A previous employer had a workbench to stress test amplifers, where a we connect the amps to a dummy and let the amps run to see what the issue might be. The issue I have currently is the amplifers are a mix or 4/8ohm and 70v

Can anyone give me some guidance on where to start and what not to do. I have basic electronic repair and diagnosic knowledge.

Thanksk for oyur help,



Well-Known Member
Mar 27, 2012
St. Paul, MN
Get heavy electric heating elements from someplace like Grainger. Choose so you have the impedance you want to test at - 4 ohms is probably the right choice for those amps, and enough current capacity. Mount these elements in a large plastic garbage can filled with water. Here's a picture of a similar setup:

MAKE SURE YOU FILL THE CAN WITH WATER!! The elements are dissipating the output from the amplifier, and this makes heat (duh).

Depending on what you're trying to test, putting a signal in and watching what comes out with a DMM might be enough. Going deeper requires some kind of waveform display. Note that if you're trying to hook an oscilloscope up to your amplifier outputs, you really need an isolated differential input probe to prevent blowing up your scope.

While running, wiggle, thump, etc. You can compare operation of similar models to see if one of them runs particularly hot, etc.

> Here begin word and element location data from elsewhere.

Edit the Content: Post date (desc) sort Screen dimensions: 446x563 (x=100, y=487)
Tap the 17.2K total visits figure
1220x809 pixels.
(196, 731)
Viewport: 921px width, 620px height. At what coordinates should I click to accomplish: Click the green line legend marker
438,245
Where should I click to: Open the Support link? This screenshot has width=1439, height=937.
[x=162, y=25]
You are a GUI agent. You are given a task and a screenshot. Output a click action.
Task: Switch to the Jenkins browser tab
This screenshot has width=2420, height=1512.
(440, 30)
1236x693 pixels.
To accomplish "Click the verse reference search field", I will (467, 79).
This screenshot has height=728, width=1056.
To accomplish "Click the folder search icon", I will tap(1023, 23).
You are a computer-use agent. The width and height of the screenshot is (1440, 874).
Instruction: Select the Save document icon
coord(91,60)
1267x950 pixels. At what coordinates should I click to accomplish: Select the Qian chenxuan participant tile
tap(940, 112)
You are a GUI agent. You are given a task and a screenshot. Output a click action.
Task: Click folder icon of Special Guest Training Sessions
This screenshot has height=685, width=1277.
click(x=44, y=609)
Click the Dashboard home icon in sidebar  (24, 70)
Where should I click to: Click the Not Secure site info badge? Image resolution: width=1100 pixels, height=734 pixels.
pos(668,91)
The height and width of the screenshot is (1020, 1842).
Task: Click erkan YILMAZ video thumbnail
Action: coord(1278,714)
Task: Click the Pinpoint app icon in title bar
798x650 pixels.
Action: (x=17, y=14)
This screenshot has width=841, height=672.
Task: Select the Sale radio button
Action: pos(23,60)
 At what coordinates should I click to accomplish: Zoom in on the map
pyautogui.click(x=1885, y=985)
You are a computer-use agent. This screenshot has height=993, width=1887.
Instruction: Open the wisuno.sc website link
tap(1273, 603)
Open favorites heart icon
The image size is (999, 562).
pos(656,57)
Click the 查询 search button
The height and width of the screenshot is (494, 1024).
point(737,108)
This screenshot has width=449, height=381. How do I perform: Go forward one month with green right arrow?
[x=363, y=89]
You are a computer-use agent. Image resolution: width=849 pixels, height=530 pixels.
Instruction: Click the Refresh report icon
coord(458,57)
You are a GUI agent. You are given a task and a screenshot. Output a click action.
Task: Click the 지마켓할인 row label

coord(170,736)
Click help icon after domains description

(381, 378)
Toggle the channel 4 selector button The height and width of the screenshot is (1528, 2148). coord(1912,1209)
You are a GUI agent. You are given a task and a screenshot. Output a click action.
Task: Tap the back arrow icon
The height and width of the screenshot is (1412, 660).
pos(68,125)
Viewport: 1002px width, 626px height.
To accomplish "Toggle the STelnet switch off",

The procedure for 70v is similar, and if the amp is large enough, you can probably use your 4ohm load to test these too, or you may be able to rewire your heating elements to a higher impedance. Modern 70v amps are often exactly the same as 4ohm/8ohm amps with a high pass filter. Older ones and/or small ones may have a real transformer output which may be a little harder to test unless you run a higher load impedance.